┌─ DATA FOR PROCESSING

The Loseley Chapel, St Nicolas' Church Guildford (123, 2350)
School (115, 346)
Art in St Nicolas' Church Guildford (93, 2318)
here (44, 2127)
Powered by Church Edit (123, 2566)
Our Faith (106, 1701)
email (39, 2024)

└─

■ ASSIGNED TASK ■
Give the listing again in full, and make every line match exactly.

■ ANSWER SECTION ■
The Loseley Chapel, St Nicolas' Church Guildford (123, 2350)
School (115, 346)
Art in St Nicolas' Church Guildford (93, 2318)
here (44, 2127)
Powered by Church Edit (123, 2566)
Our Faith (106, 1701)
email (39, 2024)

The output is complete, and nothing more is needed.